> Exercise: Find the string "agent" in the records. Copy every line it appears in.

(Saved entries)
Segment Open

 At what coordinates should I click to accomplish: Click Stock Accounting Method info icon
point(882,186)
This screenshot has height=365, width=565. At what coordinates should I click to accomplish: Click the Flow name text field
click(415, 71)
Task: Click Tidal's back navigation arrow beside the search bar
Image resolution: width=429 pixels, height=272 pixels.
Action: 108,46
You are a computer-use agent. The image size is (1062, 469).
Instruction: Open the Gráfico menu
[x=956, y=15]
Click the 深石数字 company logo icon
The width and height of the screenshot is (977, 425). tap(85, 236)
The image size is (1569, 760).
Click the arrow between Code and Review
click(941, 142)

Segment Closed
Segment Open

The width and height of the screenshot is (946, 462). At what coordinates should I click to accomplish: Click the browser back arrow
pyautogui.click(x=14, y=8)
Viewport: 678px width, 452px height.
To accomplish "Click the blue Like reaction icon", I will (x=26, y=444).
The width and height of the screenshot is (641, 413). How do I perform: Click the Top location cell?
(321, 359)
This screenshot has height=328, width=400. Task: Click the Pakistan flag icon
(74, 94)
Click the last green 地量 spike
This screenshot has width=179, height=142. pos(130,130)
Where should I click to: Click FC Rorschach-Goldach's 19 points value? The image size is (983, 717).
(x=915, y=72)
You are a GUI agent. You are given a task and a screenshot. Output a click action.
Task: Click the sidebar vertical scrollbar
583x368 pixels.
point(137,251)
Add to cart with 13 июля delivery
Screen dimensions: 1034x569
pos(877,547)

Segment Closed
Segment Open

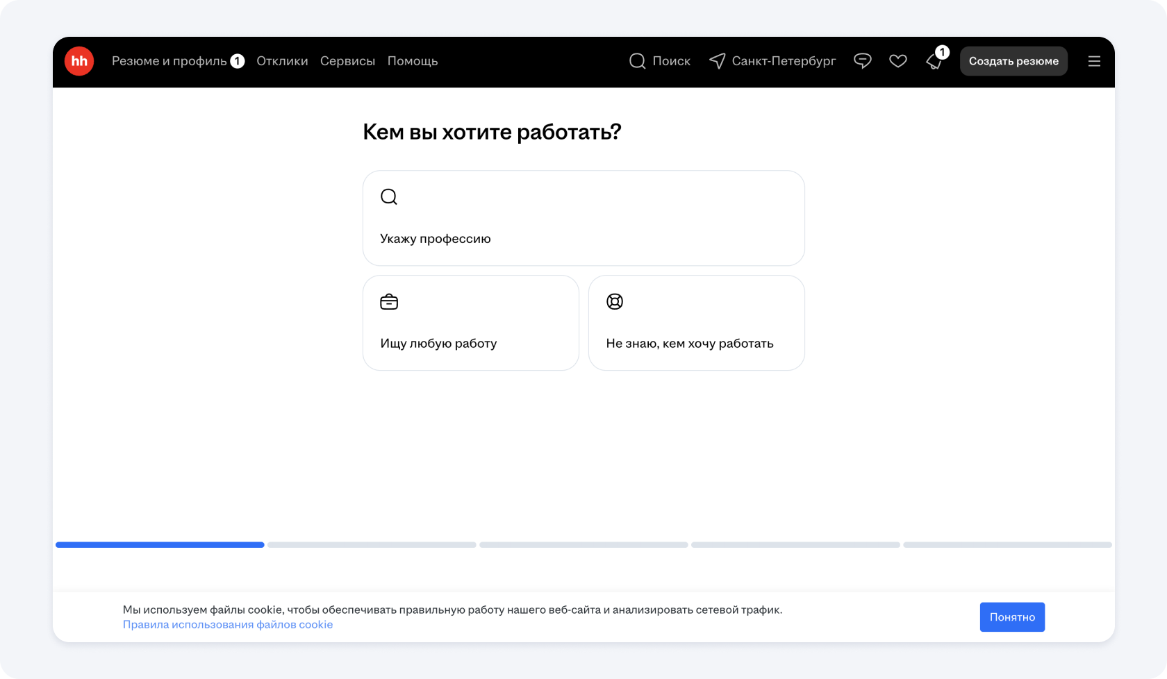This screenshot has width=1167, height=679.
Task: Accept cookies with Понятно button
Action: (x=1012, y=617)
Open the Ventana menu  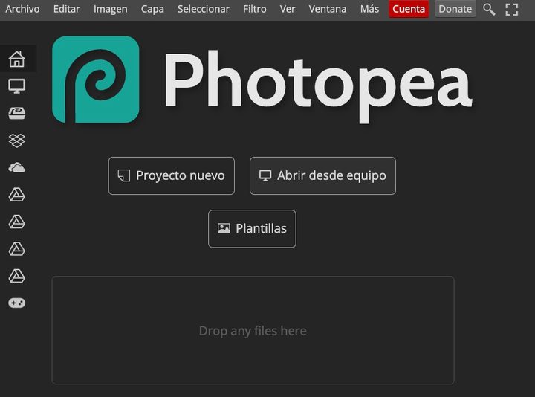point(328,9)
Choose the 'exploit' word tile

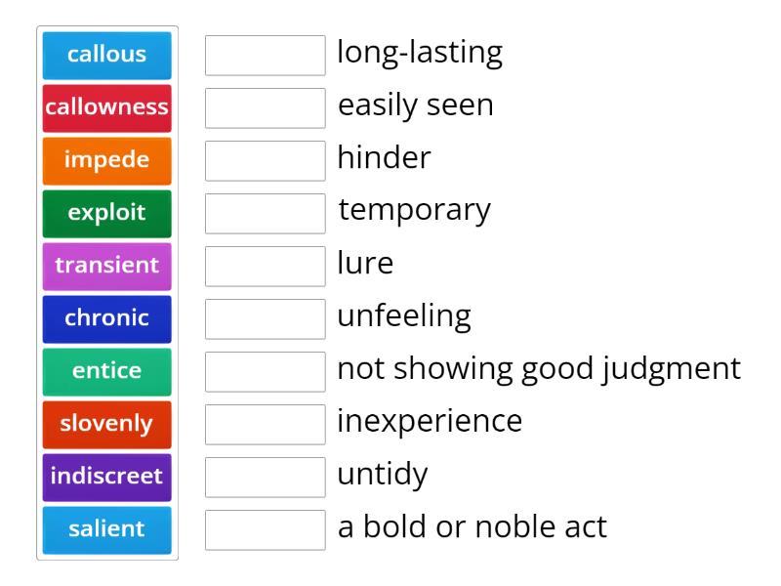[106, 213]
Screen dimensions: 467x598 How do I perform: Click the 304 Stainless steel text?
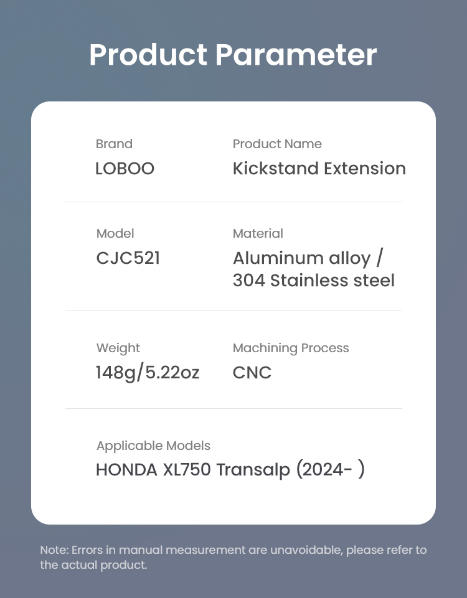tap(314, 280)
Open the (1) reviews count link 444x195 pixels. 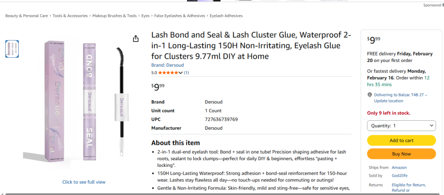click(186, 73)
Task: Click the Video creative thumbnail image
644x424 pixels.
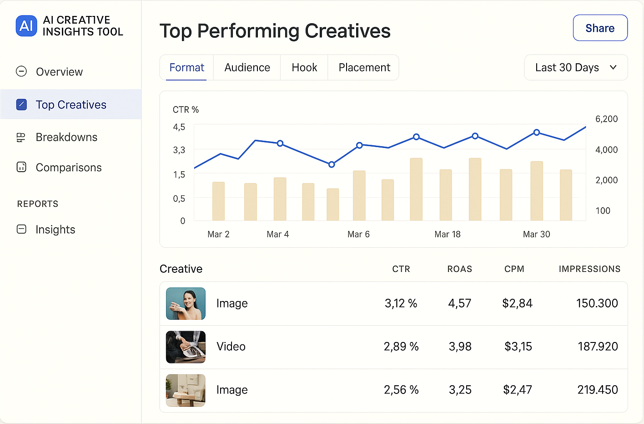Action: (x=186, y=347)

Segment Closed

> Task answer:
You are a computer-use agent. The image size is (1062, 469).
You are a GUI agent. You are given a task and a screenshot. Output a click action.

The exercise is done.